We presented a novel position-aware collaborative attention framework to address critical limitations in traditional multi-head attention mechanisms for Image-English Question Answering. By introducing the IHCM before and after normalization, our framework effectively enhances inter-head interaction, thereby aiming to mitigate global information loss and reduce redundancy. This design significantly improves the performance of the multi-head attention mechanism through a parameter-efficient approach. By introducing a lightweight linear mapping (IHCM) rather than complex architectural additions, our framework achieves substantial accuracy gains with minimal computational overhead. Similar to residual connections in ResNet, which offer a simple yet effective solution to gradient issues, the IHCM provides a streamlined method to resolve the lack of inter-head interaction, optimizing attention focus and cross-modal modeling without unnecessary complexity. Furthermore, we designed two collaborative attention units, IMSAC and CMGAC, to refine intra-modal and cross-modal feature modeling, leveraging text to guide image attention and improving the model’s ability to focus on task-relevant regions while suppressing noise. Additionally, the incorporation of absolute positional encoding compensates for the lack of positional awareness in self-attention, significantly improving semantic understanding in textual features. Comprehensive experiments on the TDIUC, VQA-CP v2, and GQA datasets demonstrate that the proposed framework consistently outperforms existing methods across diverse question types and under challenging data distributions, establishing a strong benchmark among the models evaluated. Ablation studies validate the effectiveness of inter-head collaboration and positional encoding, highlighting the importance of carefully designed attention mechanisms for cross-modal tasks. The framework also accelerates model convergence and improves generalization, showcasing its robustness and scalability.

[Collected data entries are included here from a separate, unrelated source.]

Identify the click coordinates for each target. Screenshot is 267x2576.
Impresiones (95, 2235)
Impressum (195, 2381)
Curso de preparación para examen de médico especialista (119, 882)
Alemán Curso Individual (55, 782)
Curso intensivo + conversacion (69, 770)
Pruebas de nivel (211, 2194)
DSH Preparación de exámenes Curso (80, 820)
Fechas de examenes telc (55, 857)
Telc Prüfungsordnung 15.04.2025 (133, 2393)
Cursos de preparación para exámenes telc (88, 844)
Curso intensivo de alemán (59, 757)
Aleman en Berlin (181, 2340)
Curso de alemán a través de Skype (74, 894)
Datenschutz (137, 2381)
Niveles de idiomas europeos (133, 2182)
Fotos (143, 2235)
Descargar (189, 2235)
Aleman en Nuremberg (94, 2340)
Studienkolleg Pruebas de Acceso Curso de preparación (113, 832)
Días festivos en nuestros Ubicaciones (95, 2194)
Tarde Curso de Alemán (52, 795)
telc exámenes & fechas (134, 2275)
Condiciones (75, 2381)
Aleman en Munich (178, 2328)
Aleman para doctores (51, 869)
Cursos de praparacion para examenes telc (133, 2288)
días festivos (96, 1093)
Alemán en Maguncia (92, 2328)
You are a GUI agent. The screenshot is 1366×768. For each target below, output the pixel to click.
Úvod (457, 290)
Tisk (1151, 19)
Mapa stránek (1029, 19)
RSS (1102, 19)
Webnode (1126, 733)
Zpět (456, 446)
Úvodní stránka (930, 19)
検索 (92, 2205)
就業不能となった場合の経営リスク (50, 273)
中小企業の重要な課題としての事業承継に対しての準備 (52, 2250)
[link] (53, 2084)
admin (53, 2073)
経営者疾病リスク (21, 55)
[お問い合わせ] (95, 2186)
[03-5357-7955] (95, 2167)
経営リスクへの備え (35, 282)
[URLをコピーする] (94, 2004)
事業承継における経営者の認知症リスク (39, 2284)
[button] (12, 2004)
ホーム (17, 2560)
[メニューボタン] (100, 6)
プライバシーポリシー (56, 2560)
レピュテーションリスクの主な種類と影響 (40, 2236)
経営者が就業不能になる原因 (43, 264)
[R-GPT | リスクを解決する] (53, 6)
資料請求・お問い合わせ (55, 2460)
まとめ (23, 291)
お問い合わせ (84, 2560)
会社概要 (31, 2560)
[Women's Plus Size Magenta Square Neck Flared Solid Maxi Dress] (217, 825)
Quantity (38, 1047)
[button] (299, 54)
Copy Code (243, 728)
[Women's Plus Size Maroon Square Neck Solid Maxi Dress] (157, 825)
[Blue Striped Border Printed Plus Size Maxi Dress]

Despite these advancements, this study has limitations that must be acknowledged. First, while we extended our evaluation to include VQA-CP v2 and GQA to test for bias and compositionality, the model’s generalization to unstructured, open-world scenarios or low-resource languages remains unverified. Second, although the framework enhances spatial and semantic understanding, it lacks an explicit neuro-symbolic reasoning module, which limits its capacity for solving questions that require extensive, multi-hop logical deduction. Finally, while the IHCM itself is parameter-efficient, the underlying multi-head attention backbone still incurs significant computational costs, potentially restricting deployment on resource-constrained edge devices.

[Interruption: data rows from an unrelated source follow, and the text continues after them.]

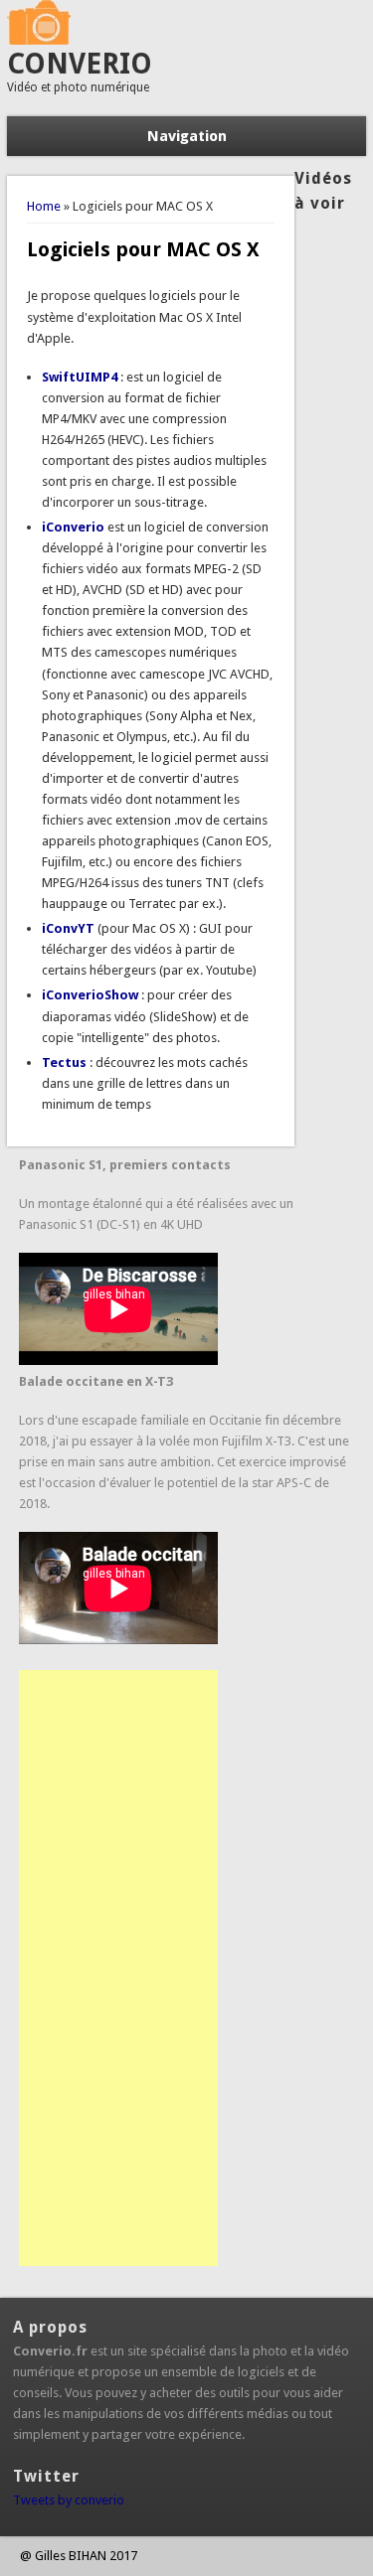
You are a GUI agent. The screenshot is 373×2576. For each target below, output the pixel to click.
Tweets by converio (68, 2500)
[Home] (39, 40)
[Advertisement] (118, 1968)
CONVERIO (79, 64)
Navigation (187, 136)
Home (44, 206)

Future work will focus on addressing these challenges by integrating higher-resolution visual backbones to improve fine-grained recognition, exploring lightweight attention variants for edge deployment, and incorporating external knowledge bases to resolve semantic ambiguities. Our findings emphasize the importance of enhancing both intra-modal and cross-modal interactions in multi-modal tasks. The proposed collaborative attention framework provides a strong foundation for future research in Visual Question Answering and other multi-modal reasoning tasks.